__INFORMATION__
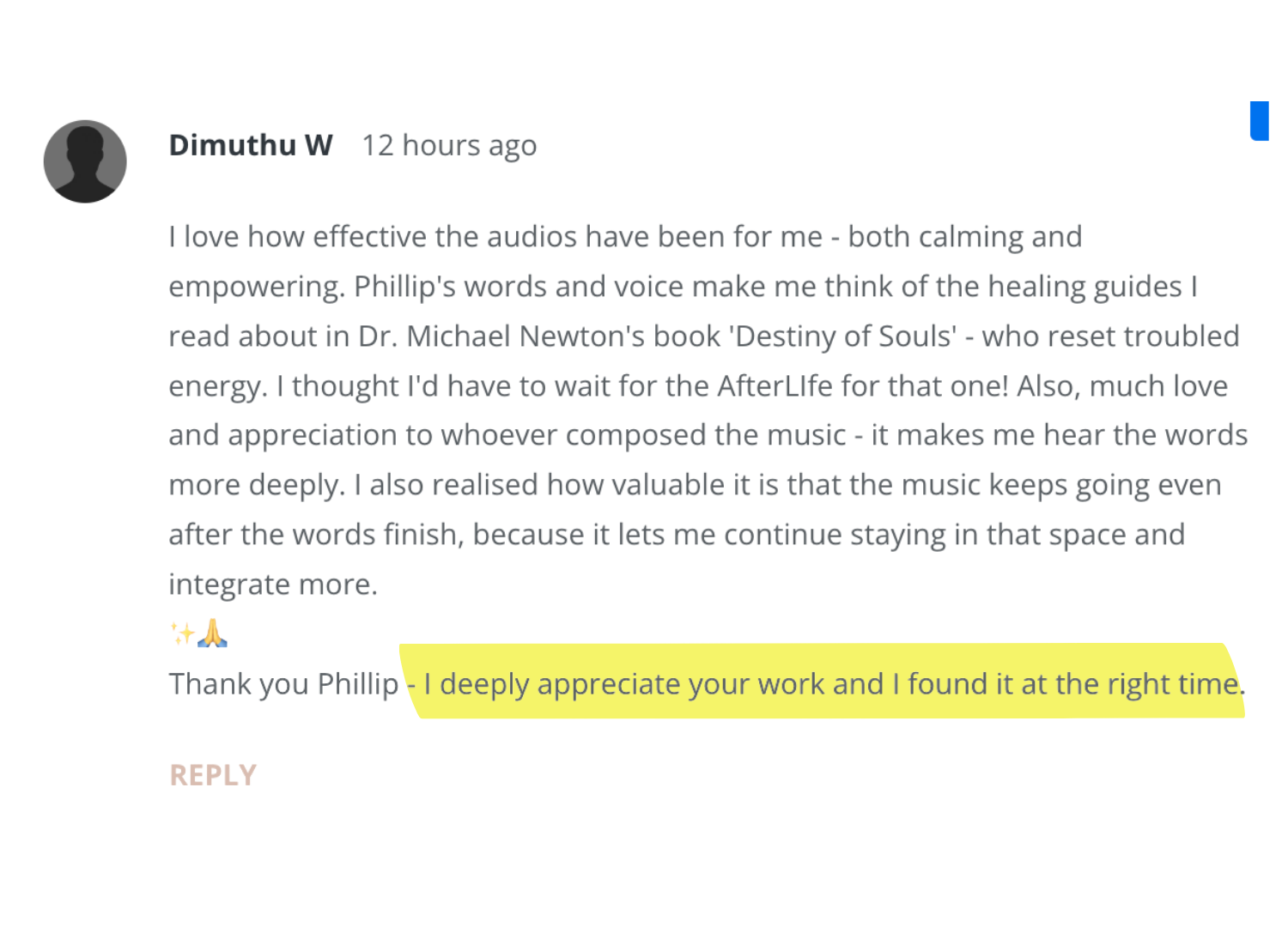Click the phrase 'more deeply' in the comment
Image resolution: width=1288 pixels, height=927 pixels.
(x=256, y=485)
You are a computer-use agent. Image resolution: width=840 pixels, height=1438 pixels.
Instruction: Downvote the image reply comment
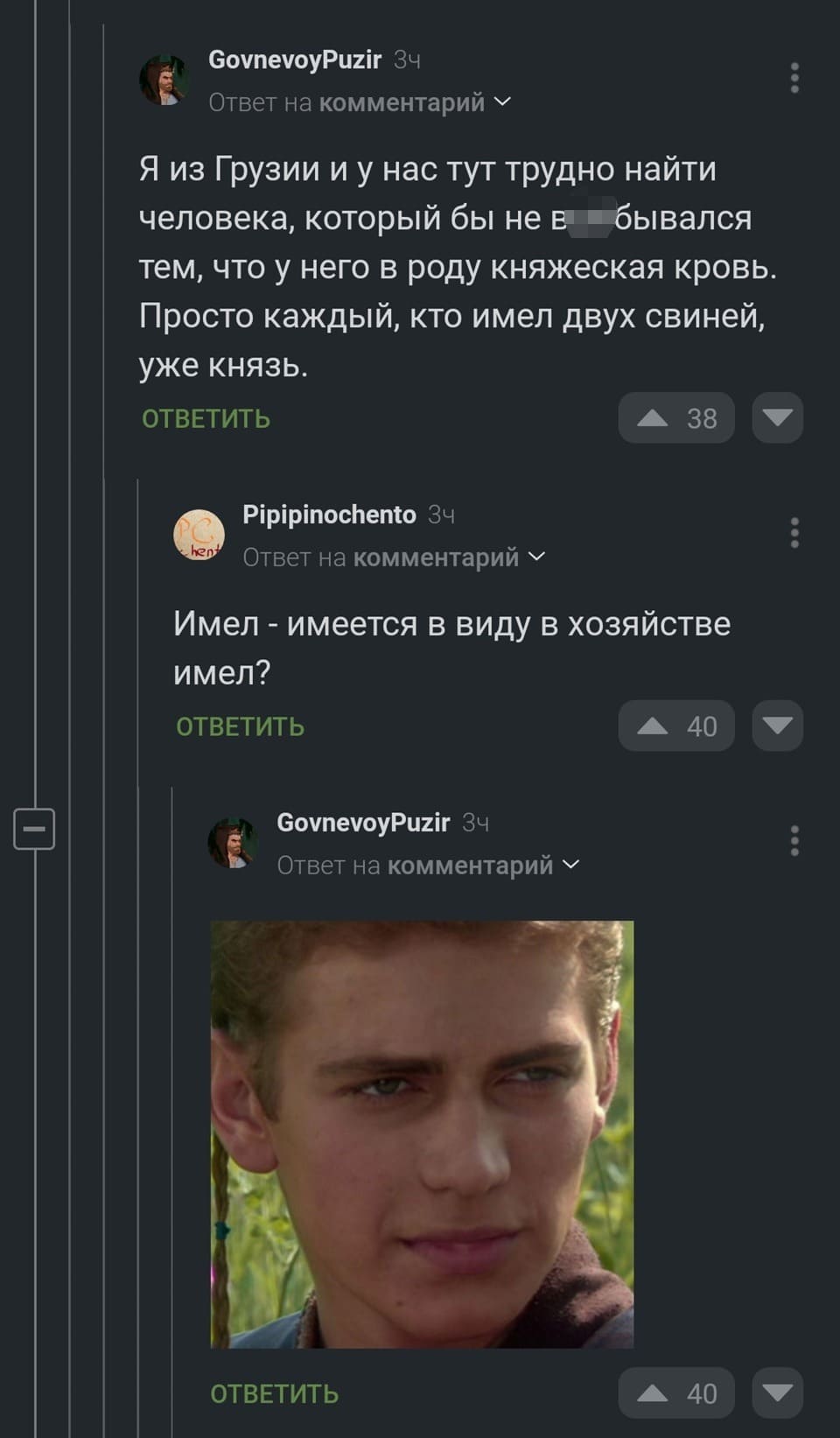778,1393
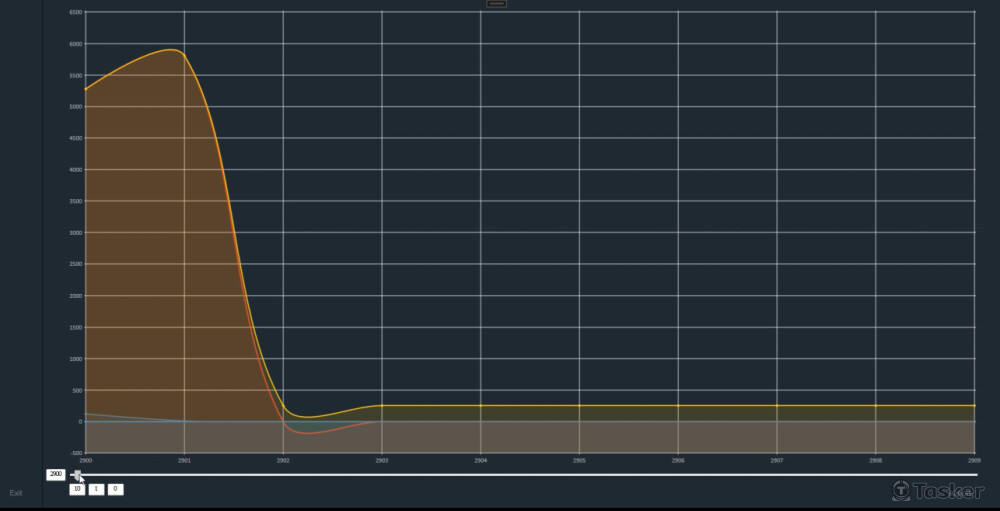
Task: Click Exit in the left sidebar
Action: tap(16, 493)
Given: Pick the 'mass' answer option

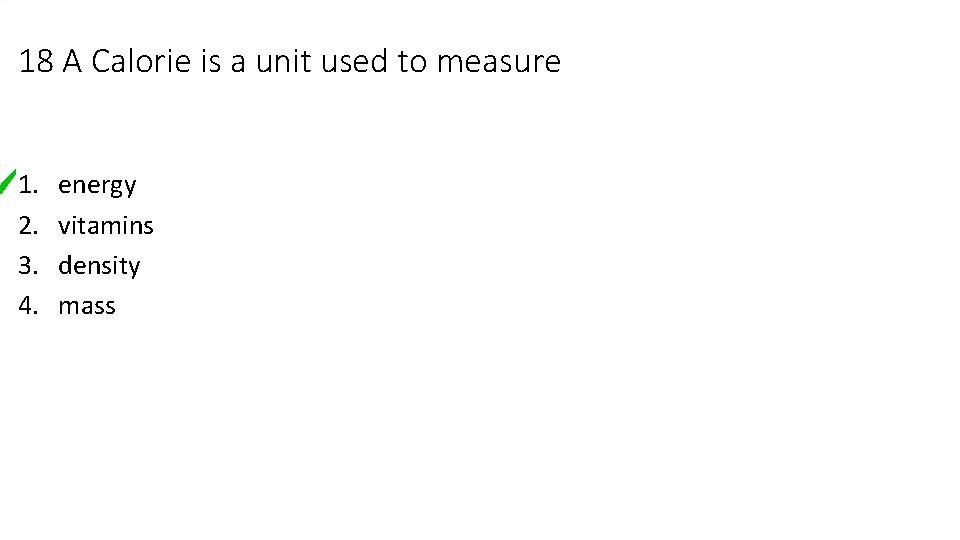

__INSTRUCTIONS TO FOLLOW__
Transcribe every line from the one containing "You are a computer-use" to the end of the listing, exactly and exclusively. Do not carry any picture over.

__SOLUTION BELOW__
You are a computer-use agent. Image resolution: width=840 pixels, height=1438 pixels.
Instruction: Downvote the image reply comment
778,1393
Task: Click Exit in the left sidebar
Action: tap(16, 493)
Given: Pick the 'mass' answer option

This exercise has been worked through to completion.